BEYROUTH: Les forces israéliennes ont procédé à des explosions massives dans la nuit près de la forteresse de Beaufort dans le sud du Liban, classée par l'Unesco, a rapporté un média officiel libanais vendredi, Israël affirmant détruire des tunnels du Hezbollah pro-iranien.

"Les forces israéliennes ont provoqué de très puissantes explosions vers minuit", notamment "dans le secteur de la forteresse de Beaufort", a annoncé l'Agence nationale d'information (Ani, officielle).

Ce château fort datant de l'époque des Croisés, situé dans la zone du sud occupée par Israël, a été inscrit la semaine dernière sur la liste du patrimoine mondial en péril de l'Unesco.

Un correspondant de l'AFP dans un village proche a indiqué avoir entendu d'énormes explosions et vu la poussière recouvrir de larges zones boisées de la région.

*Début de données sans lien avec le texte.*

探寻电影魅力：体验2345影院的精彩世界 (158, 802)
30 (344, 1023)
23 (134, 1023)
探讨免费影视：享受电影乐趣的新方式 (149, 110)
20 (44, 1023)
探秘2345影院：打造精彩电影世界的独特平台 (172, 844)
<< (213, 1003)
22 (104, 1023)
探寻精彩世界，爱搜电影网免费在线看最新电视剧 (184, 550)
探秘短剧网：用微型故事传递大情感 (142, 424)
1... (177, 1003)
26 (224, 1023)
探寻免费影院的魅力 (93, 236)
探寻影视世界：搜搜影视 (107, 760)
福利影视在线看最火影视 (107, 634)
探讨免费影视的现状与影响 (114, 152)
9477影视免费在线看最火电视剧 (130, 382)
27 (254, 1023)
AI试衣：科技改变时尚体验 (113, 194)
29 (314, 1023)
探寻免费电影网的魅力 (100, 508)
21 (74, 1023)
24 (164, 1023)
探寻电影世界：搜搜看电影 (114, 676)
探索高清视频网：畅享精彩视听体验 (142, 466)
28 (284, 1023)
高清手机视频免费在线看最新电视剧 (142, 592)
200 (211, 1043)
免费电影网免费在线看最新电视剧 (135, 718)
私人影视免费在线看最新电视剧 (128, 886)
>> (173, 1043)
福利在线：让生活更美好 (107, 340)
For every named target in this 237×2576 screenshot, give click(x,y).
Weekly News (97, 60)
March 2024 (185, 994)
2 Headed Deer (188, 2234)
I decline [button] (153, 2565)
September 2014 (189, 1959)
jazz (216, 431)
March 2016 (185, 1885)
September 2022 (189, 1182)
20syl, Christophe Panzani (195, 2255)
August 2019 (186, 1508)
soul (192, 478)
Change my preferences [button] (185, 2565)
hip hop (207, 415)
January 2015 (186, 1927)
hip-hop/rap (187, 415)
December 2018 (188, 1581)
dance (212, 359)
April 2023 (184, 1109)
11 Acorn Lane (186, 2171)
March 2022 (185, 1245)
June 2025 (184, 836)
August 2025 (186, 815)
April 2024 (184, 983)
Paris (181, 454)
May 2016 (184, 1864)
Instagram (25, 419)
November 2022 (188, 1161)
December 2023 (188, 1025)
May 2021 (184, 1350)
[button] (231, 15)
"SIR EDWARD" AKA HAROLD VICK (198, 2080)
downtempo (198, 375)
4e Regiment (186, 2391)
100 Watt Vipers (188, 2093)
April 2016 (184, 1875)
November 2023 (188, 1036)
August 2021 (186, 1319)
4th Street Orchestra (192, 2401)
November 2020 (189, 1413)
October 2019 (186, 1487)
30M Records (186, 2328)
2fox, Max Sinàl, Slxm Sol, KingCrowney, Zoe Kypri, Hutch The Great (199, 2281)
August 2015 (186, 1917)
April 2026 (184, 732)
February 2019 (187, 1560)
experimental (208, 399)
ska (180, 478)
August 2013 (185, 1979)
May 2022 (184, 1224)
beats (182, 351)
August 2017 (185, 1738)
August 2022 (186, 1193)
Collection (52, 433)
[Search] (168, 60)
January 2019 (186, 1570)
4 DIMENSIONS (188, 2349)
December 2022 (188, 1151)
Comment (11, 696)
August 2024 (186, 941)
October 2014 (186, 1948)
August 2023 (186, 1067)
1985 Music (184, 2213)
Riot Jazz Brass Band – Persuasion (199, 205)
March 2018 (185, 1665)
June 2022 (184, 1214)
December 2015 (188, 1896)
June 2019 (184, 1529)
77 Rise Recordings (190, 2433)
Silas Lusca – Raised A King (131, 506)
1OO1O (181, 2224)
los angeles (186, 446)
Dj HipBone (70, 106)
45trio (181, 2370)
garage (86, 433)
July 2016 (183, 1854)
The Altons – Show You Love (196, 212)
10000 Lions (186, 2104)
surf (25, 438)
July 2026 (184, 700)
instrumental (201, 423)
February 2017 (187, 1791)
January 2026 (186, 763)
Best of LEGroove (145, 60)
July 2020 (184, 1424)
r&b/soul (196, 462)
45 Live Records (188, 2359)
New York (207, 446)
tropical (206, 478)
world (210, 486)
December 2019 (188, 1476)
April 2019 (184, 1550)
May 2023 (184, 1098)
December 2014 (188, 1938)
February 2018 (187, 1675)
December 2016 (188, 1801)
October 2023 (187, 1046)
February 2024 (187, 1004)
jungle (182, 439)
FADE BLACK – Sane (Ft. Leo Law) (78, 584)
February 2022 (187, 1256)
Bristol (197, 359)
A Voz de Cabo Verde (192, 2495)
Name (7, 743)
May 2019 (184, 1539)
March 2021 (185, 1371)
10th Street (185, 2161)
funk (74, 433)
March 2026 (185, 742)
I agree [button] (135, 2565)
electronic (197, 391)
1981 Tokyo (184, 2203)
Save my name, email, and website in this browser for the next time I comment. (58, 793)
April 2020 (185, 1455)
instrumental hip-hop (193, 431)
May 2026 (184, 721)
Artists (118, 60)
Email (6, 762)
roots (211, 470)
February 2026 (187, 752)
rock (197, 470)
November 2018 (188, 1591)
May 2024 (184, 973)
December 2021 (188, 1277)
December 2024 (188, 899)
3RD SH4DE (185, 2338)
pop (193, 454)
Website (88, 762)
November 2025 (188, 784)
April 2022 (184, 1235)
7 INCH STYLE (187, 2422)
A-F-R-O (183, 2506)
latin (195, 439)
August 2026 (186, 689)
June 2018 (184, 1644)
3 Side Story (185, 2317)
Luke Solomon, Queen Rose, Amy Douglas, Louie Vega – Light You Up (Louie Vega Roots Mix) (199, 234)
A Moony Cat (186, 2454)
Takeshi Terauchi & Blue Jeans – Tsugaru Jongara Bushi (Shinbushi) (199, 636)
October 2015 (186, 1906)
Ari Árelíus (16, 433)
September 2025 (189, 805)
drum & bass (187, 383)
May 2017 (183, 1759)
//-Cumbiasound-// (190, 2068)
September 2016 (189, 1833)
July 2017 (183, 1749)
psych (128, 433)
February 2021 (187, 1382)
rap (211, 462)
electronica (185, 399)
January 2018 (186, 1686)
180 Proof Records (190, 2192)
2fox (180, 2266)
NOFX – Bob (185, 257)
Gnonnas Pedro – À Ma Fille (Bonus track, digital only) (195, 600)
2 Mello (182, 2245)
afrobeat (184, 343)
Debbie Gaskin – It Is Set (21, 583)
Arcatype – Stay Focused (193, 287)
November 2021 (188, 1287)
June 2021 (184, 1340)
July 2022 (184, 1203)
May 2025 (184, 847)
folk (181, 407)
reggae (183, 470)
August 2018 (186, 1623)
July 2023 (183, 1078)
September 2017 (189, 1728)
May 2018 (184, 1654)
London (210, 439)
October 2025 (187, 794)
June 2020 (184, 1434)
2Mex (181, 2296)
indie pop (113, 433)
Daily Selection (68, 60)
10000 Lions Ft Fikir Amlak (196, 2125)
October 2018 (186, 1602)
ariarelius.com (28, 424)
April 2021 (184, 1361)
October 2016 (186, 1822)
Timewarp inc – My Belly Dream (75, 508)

Dans un communiqué commun, le Premier ministre israélien Benjamin Netanyahu et le ministre de la Défense Israël Katz ont annoncé que l'armée avait détruit "les tunnels terroristes dans la région de Beaufort", à l'aide de quelque 700 tonnes d'explosifs.

Ils ont affirmé que ces explosions étaient intervenues après la "violation flagrante du cessez-le-feu par le Hezbollah" mercredi.

L'armée israélienne a accusé mercredi le Hezbollah d'avoir violé le cessez-le-feu en lançant un drone explosif contre un véhicule militaire israélien dans le sud du pays.

Le Hezbollah n'a pas revendiqué d'attaque contre Israël depuis le 20 juin.

La formation chiite avait entraîné le Liban dans la guerre régionale le 2 mars en attaquant Israël, en soutien à l'Iran.

Israël a riposté par une vaste campagne de bombardements et une offensive terrestre, et son armée continue d'occuper des zones du sud du Liban sur une dizaine de kilomètres à l'intérieur du territoire du pays voisin.